Turbidi vultu simulant quieta,

Vera dolosi (p. 19).

Classicism is even certified by pagan phrase; but there is no classical dramatic composition. In all its declamation and debate Jephthes has little dramatic movement. The long speeches of Baptistes hardly achieve even characterization. If Buchanan had learned from Euripides what made Medea a play, he was not making one himself; he was casting Latin poetry in dialogue and dividing oratory into five acts. In this he is typical of humanistic Latin tragedy. Learned, allusive, competent in style, it is not drama.

Classical tragedy in the vernacular is sufficiently exemplified by Robert Garnier (1544-1590, Œuvres, ed. Lucien Pinvert, Paris, 1923, 2 vols.). Knowing Greek tragedy as well as Seneca, appreciative, capable in style, making some dramatic advance in his seven tragedies from 1568 to 1583, he yet stopped short of the Greek type of composition, the dramaturgy that reduces a story to its crisis in order to move the play by compelling sequence of action. For his tragedies, though some of them may have been presented, were poems written to be read.

The argument of Porcie (1568) closes thus:

“Here, then, is the summary of the history on which I have planned this tragedy. You will find it in Dio’s 47th book, in Appian’s 4th and 5th, and in Plutarch’s lives of Cicero, Brutus, and Antony. I have also interwoven the fiction of the death of the Nurse, to involve it further with gloom and sorrow and make the catastrophe more bloody.”

Act I consists of (1) a monologue by the Fury Mégère, a fine piece to say, and (2) a chorus of six rhymed stanzas. It is rather a prelude than an act.

In Act II Portia’s monologue is followed by a chorus imitating Horace’s second Epode, and the Nurse’s monologue by their dialogue and another Horatian chorus. There is no action.
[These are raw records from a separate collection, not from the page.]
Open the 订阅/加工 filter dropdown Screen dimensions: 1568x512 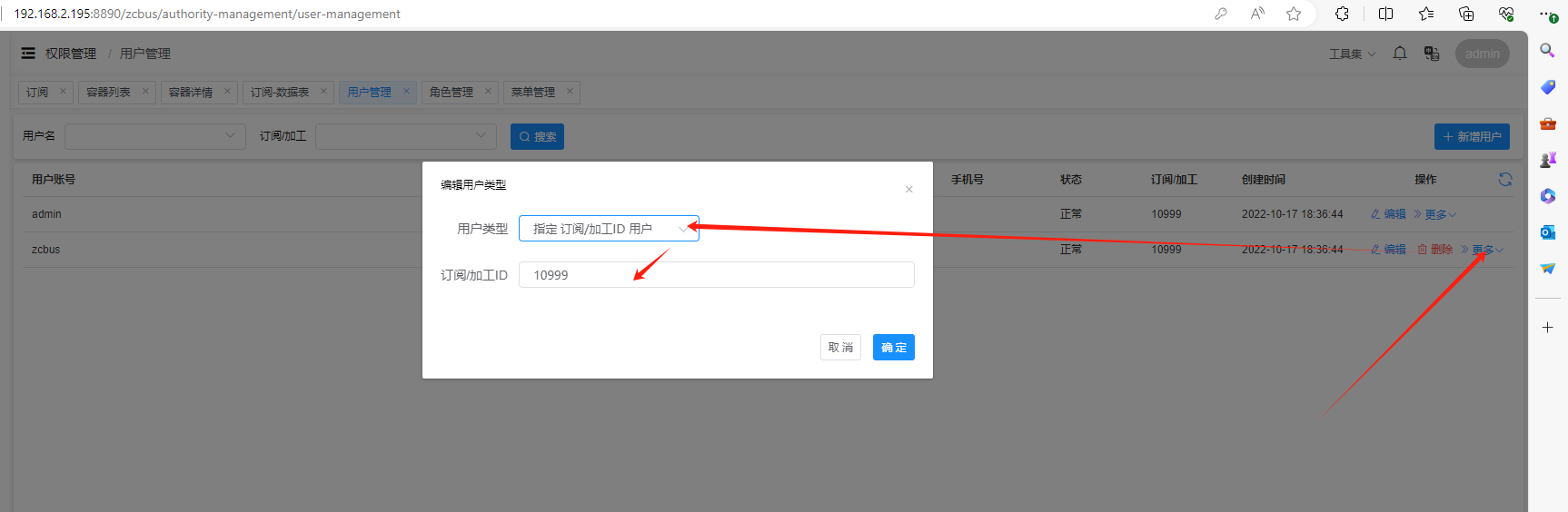[x=406, y=136]
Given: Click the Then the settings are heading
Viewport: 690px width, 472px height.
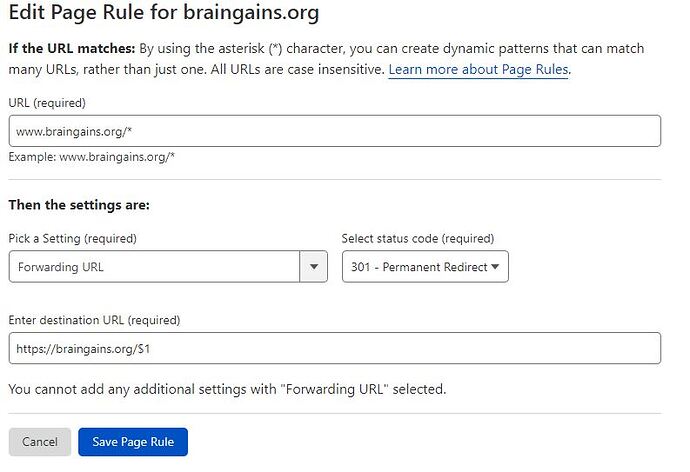Looking at the screenshot, I should click(x=79, y=205).
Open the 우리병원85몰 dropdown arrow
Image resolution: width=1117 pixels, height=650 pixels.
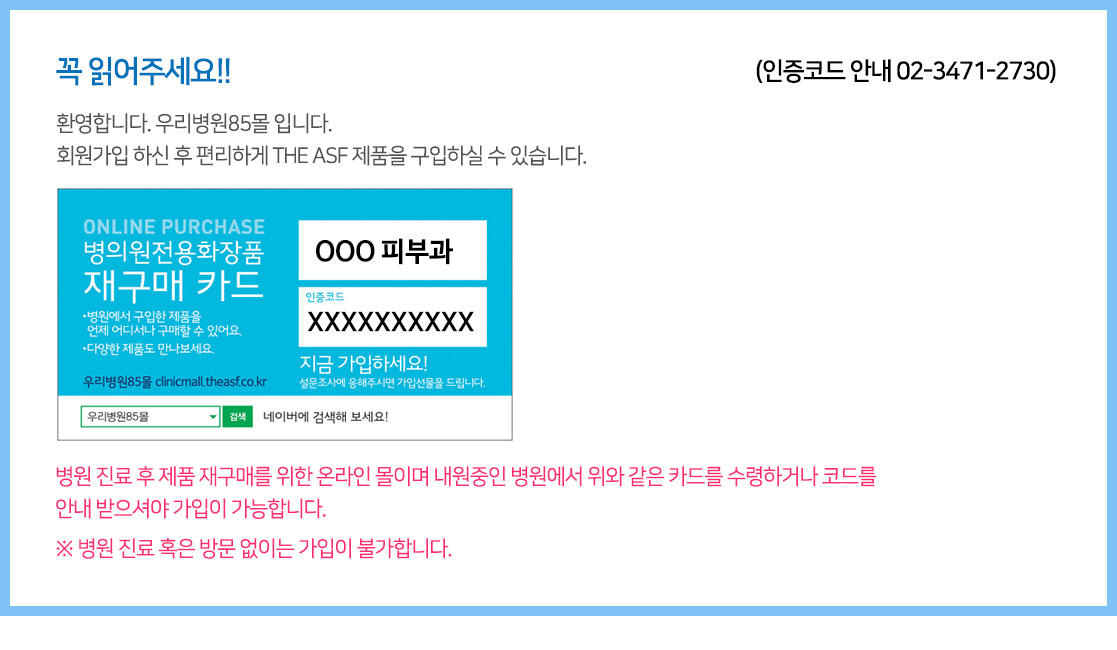[x=212, y=417]
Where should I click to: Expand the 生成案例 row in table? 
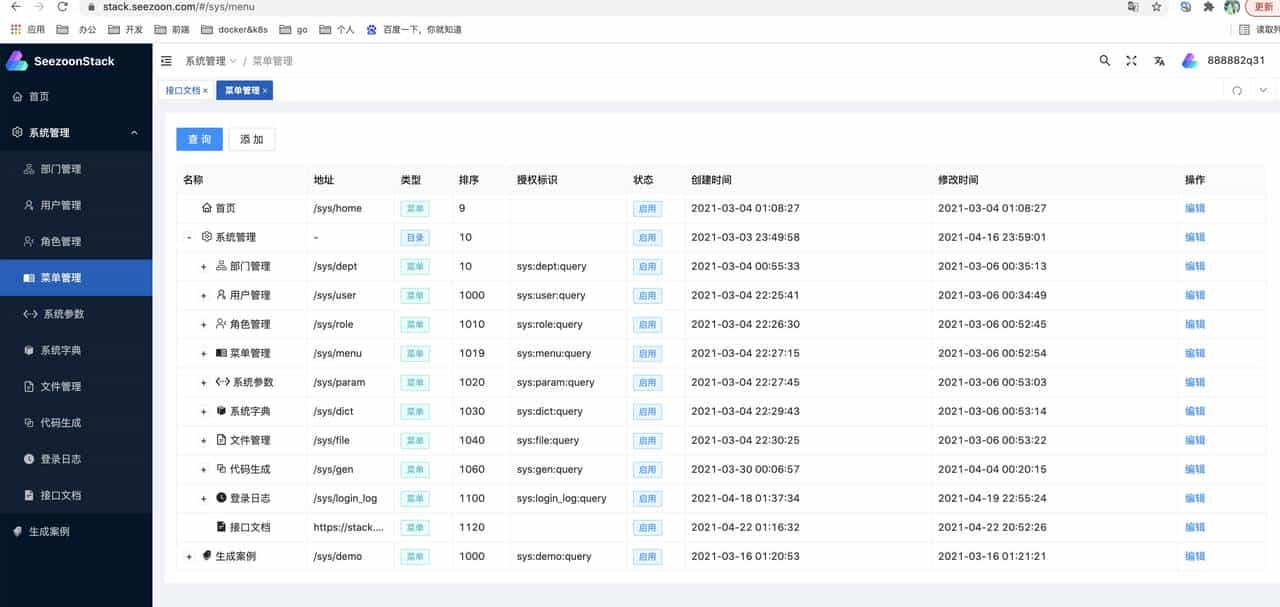(x=189, y=557)
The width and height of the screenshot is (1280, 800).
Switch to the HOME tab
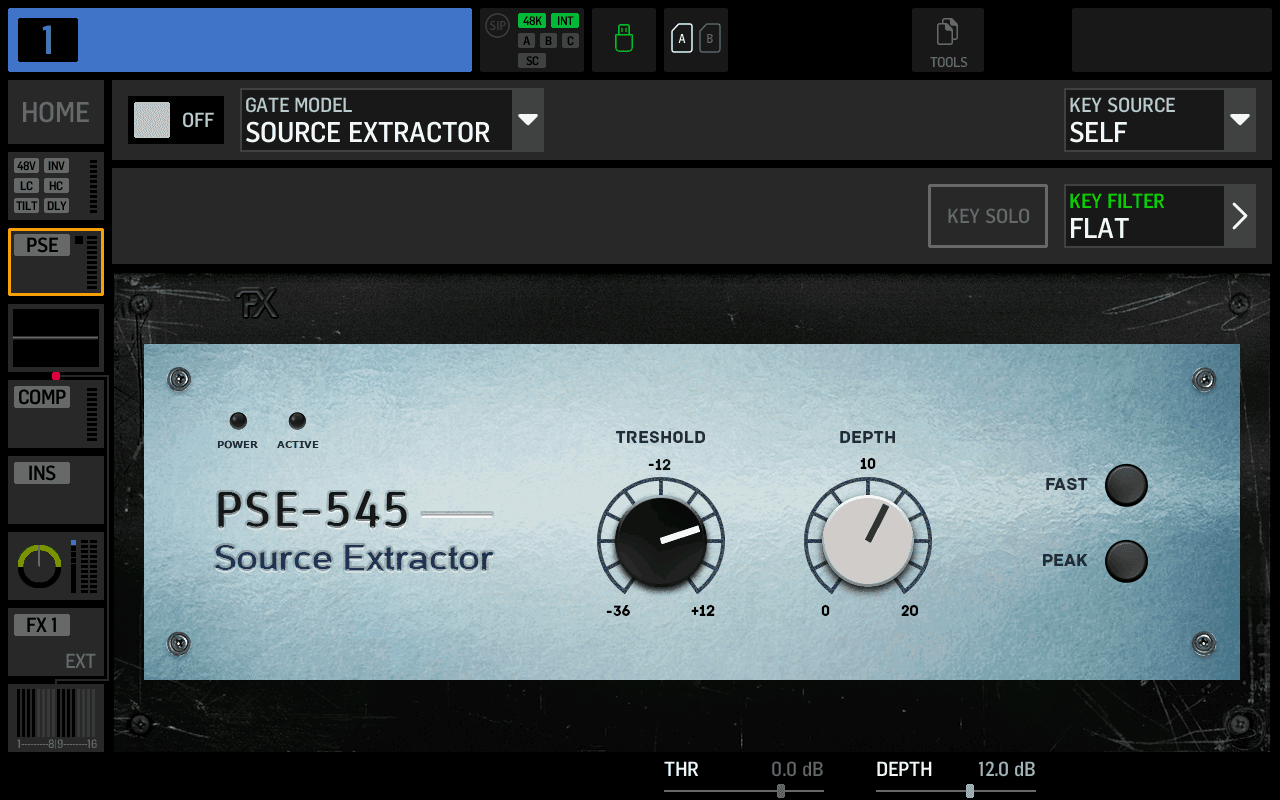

The dialogue gives a hint of characterization when Portia in her doubt and fear regrets the death of Caesar.

Act III. Upon a Senecan monologue by Areus breaks Octavius to announce the rout and death of Brutus. The ensuing dialogue of balanced contrasts passes to Senecan speeches. After a chorus Antony vaunts the deeds of his mythical ancestors and his own prowess. The only function of Ventidius is to listen. Antony, Octavius, and Lepidus, in balanced dialogue, then in longer speeches, agree to divide the world. The chorus of soldiers rejoices in the prospect of booty.

Act IV brings the rout and death of Brutus to Portia by messenger. Her long tirades culminate in her speech on receiving the urn of ashes, and are followed by a chorus.